- What the task requires -
Keep only the lines from the top of the listing through the one with "Open the Type", and reproduce them unaltered.

---- Material for the task

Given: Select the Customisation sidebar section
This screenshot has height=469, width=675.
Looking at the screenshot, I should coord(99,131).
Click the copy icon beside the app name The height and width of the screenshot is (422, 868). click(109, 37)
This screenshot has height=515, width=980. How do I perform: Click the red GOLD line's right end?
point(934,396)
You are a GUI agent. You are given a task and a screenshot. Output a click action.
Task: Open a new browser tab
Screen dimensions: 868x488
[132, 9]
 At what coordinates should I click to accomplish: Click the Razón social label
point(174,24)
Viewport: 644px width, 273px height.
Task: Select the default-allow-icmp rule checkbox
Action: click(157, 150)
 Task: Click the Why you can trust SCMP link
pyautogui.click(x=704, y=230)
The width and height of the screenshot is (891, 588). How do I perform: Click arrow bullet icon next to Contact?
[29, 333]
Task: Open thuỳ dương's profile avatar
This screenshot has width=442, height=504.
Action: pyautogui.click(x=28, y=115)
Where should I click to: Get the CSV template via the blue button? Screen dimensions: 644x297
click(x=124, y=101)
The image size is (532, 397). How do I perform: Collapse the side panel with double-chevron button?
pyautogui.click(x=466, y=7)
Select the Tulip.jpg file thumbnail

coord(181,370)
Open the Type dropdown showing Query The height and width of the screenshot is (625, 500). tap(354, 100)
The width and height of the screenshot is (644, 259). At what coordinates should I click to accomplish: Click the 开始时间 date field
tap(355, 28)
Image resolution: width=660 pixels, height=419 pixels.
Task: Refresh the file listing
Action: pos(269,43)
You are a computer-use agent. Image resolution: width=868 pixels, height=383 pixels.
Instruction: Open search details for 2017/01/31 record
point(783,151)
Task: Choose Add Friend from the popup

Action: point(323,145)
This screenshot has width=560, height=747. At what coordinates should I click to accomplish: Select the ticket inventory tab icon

--------

- Written response -
Given: Select the Customisation sidebar section
This screenshot has height=469, width=675.
Looking at the screenshot, I should coord(99,131).
Click the copy icon beside the app name The height and width of the screenshot is (422, 868). click(109, 37)
This screenshot has height=515, width=980. How do I perform: Click the red GOLD line's right end?
point(934,396)
You are a GUI agent. You are given a task and a screenshot. Output a click action.
Task: Open a new browser tab
Screen dimensions: 868x488
[132, 9]
 At what coordinates should I click to accomplish: Click the Razón social label
point(174,24)
Viewport: 644px width, 273px height.
Task: Select the default-allow-icmp rule checkbox
Action: click(157, 150)
 Task: Click the Why you can trust SCMP link
pyautogui.click(x=704, y=230)
The width and height of the screenshot is (891, 588). How do I perform: Click arrow bullet icon next to Contact?
[29, 333]
Task: Open thuỳ dương's profile avatar
This screenshot has width=442, height=504.
Action: pyautogui.click(x=28, y=115)
Where should I click to: Get the CSV template via the blue button? Screen dimensions: 644x297
click(x=124, y=101)
The image size is (532, 397). How do I perform: Collapse the side panel with double-chevron button?
pyautogui.click(x=466, y=7)
Select the Tulip.jpg file thumbnail

coord(181,370)
Open the Type dropdown showing Query The height and width of the screenshot is (625, 500). tap(354, 100)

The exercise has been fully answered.